## To be done
Copy the listing below word for word, everything from the line containing "Image resolution: width=1253" down to the line containing "tap(62, 97)", including both of those lines.

::::

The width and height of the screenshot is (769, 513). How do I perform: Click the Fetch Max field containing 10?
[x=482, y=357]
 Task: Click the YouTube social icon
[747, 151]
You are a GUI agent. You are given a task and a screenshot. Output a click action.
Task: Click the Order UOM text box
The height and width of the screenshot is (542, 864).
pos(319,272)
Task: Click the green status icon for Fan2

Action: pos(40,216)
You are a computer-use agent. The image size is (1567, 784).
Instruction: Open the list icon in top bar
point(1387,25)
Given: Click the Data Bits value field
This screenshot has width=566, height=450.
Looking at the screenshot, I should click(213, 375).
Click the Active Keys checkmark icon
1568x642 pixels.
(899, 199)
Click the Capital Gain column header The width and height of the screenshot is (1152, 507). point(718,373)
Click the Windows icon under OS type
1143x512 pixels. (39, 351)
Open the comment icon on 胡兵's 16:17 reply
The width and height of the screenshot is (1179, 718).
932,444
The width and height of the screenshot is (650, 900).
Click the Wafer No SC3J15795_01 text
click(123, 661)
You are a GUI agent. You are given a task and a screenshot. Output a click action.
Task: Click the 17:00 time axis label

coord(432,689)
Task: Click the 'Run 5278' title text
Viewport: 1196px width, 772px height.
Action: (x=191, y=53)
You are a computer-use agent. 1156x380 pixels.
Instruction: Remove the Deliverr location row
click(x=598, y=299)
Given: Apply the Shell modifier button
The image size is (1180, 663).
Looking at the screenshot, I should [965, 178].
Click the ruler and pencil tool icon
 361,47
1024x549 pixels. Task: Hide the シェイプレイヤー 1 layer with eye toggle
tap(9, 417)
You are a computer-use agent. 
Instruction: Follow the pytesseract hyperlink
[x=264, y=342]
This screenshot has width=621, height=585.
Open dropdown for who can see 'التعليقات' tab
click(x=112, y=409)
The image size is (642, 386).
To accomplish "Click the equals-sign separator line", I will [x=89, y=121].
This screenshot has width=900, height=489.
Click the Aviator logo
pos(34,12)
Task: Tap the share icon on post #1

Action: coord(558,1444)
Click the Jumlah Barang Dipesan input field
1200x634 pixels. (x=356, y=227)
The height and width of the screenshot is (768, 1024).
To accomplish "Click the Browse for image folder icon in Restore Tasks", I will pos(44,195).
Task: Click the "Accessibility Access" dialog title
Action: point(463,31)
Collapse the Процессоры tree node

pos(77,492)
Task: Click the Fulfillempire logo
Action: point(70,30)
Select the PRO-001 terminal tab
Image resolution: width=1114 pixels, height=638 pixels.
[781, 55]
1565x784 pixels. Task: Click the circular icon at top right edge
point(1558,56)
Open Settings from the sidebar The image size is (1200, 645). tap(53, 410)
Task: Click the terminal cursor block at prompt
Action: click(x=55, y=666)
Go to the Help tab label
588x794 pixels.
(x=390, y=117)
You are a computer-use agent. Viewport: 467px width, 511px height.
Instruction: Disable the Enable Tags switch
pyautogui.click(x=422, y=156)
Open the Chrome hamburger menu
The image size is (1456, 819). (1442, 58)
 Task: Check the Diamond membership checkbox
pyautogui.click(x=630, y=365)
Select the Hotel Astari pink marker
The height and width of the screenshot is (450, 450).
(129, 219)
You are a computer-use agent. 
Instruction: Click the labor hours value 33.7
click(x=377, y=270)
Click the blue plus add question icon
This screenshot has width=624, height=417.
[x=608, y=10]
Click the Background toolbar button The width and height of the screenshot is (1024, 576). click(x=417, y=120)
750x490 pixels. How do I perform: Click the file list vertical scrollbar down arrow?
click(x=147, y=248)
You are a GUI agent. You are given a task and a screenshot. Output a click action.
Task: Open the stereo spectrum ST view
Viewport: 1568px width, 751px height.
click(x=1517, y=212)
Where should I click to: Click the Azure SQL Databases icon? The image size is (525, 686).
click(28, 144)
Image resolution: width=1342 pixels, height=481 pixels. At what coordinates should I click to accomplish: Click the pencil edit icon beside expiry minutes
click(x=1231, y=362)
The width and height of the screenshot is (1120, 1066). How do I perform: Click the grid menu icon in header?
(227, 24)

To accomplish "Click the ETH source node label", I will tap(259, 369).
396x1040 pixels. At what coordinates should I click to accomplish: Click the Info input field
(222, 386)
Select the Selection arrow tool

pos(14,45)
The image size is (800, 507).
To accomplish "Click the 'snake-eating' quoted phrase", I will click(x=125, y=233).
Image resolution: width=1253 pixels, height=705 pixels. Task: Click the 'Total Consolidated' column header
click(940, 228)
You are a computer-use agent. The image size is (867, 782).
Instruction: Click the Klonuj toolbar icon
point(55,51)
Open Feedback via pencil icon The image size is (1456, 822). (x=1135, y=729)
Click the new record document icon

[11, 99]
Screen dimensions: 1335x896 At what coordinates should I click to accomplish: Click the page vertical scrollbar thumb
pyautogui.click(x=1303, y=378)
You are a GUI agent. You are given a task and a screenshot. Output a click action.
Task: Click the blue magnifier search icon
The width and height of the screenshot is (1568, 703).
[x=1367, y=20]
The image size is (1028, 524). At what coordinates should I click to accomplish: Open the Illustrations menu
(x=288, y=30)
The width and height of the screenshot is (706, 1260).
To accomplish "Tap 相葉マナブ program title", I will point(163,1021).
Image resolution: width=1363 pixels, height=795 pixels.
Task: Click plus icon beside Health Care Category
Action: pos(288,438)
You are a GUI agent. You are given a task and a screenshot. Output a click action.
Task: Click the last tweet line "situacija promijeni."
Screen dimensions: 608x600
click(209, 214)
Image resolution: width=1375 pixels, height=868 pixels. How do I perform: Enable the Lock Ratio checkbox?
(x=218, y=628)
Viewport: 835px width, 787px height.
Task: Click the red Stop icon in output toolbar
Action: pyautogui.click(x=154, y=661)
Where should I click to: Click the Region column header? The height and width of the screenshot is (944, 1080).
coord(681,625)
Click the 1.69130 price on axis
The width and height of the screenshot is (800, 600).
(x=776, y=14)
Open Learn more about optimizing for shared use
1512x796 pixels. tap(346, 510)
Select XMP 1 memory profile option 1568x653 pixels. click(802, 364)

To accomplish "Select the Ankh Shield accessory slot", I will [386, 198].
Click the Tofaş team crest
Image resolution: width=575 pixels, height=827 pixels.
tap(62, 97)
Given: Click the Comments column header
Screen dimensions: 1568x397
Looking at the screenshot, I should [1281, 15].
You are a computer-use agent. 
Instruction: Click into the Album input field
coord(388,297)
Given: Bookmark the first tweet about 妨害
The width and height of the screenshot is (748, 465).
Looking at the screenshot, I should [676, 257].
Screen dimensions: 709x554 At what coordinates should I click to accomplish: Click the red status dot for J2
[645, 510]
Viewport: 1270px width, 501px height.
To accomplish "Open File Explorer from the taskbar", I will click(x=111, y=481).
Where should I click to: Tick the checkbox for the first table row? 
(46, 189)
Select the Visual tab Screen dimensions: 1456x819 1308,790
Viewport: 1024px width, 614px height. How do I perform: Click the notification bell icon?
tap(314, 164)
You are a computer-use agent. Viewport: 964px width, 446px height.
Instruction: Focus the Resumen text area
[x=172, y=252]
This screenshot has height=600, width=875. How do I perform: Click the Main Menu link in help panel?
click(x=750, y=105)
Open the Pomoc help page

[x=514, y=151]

::::

## Output for this task
Image resolution: width=1253 pixels, height=705 pixels. Task: Click the 'Total Consolidated' column header
click(940, 228)
You are a computer-use agent. The image size is (867, 782).
Instruction: Click the Klonuj toolbar icon
point(55,51)
Open Feedback via pencil icon The image size is (1456, 822). (x=1135, y=729)
Click the new record document icon

[11, 99]
Screen dimensions: 1335x896 At what coordinates should I click to accomplish: Click the page vertical scrollbar thumb
pyautogui.click(x=1303, y=378)
You are a GUI agent. You are given a task and a screenshot. Output a click action.
Task: Click the blue magnifier search icon
The width and height of the screenshot is (1568, 703).
[x=1367, y=20]
The image size is (1028, 524). At what coordinates should I click to accomplish: Open the Illustrations menu
(x=288, y=30)
The width and height of the screenshot is (706, 1260).
To accomplish "Tap 相葉マナブ program title", I will point(163,1021).
Image resolution: width=1363 pixels, height=795 pixels.
Task: Click plus icon beside Health Care Category
Action: pos(288,438)
You are a GUI agent. You are given a task and a screenshot. Output a click action.
Task: Click the last tweet line "situacija promijeni."
Screen dimensions: 608x600
click(209, 214)
Image resolution: width=1375 pixels, height=868 pixels. How do I perform: Enable the Lock Ratio checkbox?
(x=218, y=628)
Viewport: 835px width, 787px height.
Task: Click the red Stop icon in output toolbar
Action: pyautogui.click(x=154, y=661)
Where should I click to: Click the Region column header? The height and width of the screenshot is (944, 1080).
coord(681,625)
Click the 1.69130 price on axis
The width and height of the screenshot is (800, 600).
(x=776, y=14)
Open Learn more about optimizing for shared use
1512x796 pixels. tap(346, 510)
Select XMP 1 memory profile option 1568x653 pixels. click(802, 364)

To accomplish "Select the Ankh Shield accessory slot", I will [386, 198].
Click the Tofaş team crest
Image resolution: width=575 pixels, height=827 pixels.
tap(62, 97)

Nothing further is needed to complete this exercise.